The request body must specify a value for the resource entity’s domainName property, and there cannot be an existing custom domain resource associated with the specified environment. If a custom domain resource already exists for this environment, the response returns a UNIQUENESS_VIOLATION error.

The response data looks like this:

{
  "_links": {
    "self": {
      "href": "https://api.pingone.com/v1/environments/9ad15e9e-3ac6-43f7-a053-d46b87d6c4a7/customDomains/93838ab0-0238-40fa-ae4e-6b890882d323"
    },
    "environment": {
      "href": "https://api.pingone.com/v1/environments/9ad15e9e-3ac6-43f7-a053-d46b87d6c4a7"
    }
  },
  "id": "93838ab0-0238-40fa-ae4e-6b890882d323",
  "environment": {
    "id": "9ad15e9e-3ac6-43f7-a053-d46b87d6c4a7"
  },
  "domainName": "custom-domain.example.com",
  "status": "VERIFICATION_REQUIRED",
  "canonicalName": "5849925b-5d87-42d4-88fb-12a24bb3a7d6.edge1.pingone.com"
}

Validate custom domains

The POST /environments/{environmentId}/customDomains/{customDomainId} operation is used to validate a custom domain resource when the status property value is set to VERIFICATION_REQURIED. This operation uses the application/vnd.pingidentity.domainName.verify+json custom media type as the content type in the request header.

curl -X "POST" "https://api.pingone.com/v1/environments/{environmentId}/customDomains/{customDomainId}" \
-H 'Content-type: application/vnd.pingidentity.domainName.verify+json' \
-H 'Authorization: Bearer jwtToken'

If successful, the response returns a 200 OK message. If no CNAME record was found with the expected domain alias value, the response returns a REQUEST_FAILED/VERFICATION_FAILED error.

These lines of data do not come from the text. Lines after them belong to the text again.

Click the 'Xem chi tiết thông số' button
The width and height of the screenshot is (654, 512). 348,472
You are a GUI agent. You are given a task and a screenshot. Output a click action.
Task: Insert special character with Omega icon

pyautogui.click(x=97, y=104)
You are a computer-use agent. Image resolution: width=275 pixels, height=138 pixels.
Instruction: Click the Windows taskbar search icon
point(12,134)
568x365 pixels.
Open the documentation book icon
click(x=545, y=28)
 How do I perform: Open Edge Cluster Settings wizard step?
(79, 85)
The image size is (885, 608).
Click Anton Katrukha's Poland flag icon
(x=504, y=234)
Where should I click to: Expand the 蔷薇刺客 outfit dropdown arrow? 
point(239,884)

The response data looks like this:

{
  "_links": {
    "self": {
      "href": "https://api.pingone.com/v1/environments/9ad15e9e-3ac6-43f7-a053-d46b87d6c4a7/customDomains/4490de20-a93d-4369-82a5-b04f935c522a"
    },
    "environment": {
      "href": "https://api.pingone.com/v1/environments/9ad15e9e-3ac6-43f7-a053-d46b87d6c4a7"
    }
  },
  "id": "93838ab0-0238-40fa-ae4e-6b890882d323",
  "domainName": "custom-domain.example.com",
  "status": "SSL_CERTIFICATE_REQUIRED",
}

Import the custom domain SSL certificate

The POST /environments/{environmentId}/customDomains/{customDomainId} operation imports the SSL certificate used by the custom domain resource. The request is valid when the status property value is set to SSL_CERTIFICATE_REQUIRED or ACTIVE. This operation uses the application/vnd.pingidentity.certificate.import+json custom media type as the content type in the request header.

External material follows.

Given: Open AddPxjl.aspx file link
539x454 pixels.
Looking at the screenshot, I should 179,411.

curl -X "POST" "https://api.pingone.com/v1/environments/{environmentId}/customDomains/{customDomainId}" \
-H 'Content-type: application/vnd.pingidentity.certificate.import+json' \
-H 'Authorization: Bearer jwtToken' \
-d '{
  "certificate": "-----BEGIN CERTIFICATE-----\n...\n-----END CERTIFICATE-----",
  "intermediateCertificates": "-----BEGIN CERTIFICATE-----\n...\n-----END CERTIFICATE-----\n-----BEGIN CERTIFICATE-----\n...\n-----END CERTIFICATE-----",
  "privateKey": "-----BEGIN RSA PRIVATE KEY-----\n...\n-----END RSA PRIVATE KEY-----"
}'

If any of the certificates and keys are invalid, the response returns an INVALID_VALUE error. If the request is successful, the response returns a 200 OK message.

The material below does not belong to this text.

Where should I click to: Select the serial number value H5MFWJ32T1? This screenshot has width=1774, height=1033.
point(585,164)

The response data looks like this:

{
  "_links": {
    "self": {
      "href": "https://api.pingone.com/v1/environments/9ad15e9e-3ac6-43f7-a053-d46b87d6c4a7/customDomains/4490de20-a93d-4369-82a5-b04f935c522a"
    },
    "environment": {
      "href": "https://api.pingone.com/v1/environments/9ad15e9e-3ac6-43f7-a053-d46b87d6c4a7"
    }
  },
  "id": "93838ab0-0238-40fa-ae4e-6b890882d323",
  "domainName": "custom-domain.example.com",
  "status": "ACTIVE",
  "certificate": {
    "expiresAt": "2022-06-04T21:52:34.866Z"
  }
}

Delete custom domains

The following sample shows the DELETE /environments/{environmentId}/customDomains/{customDomainId} operation to delete the resource entity specified by its ID in the request URL.

curl -X DELETE "https://api.pingone.com/v1/environments/{environmentId}/customDomains/{customDomainId}" \
-H "Authorization: Bearer jwtToken"

When successful, the DELETE request returns a code 204 No Content message.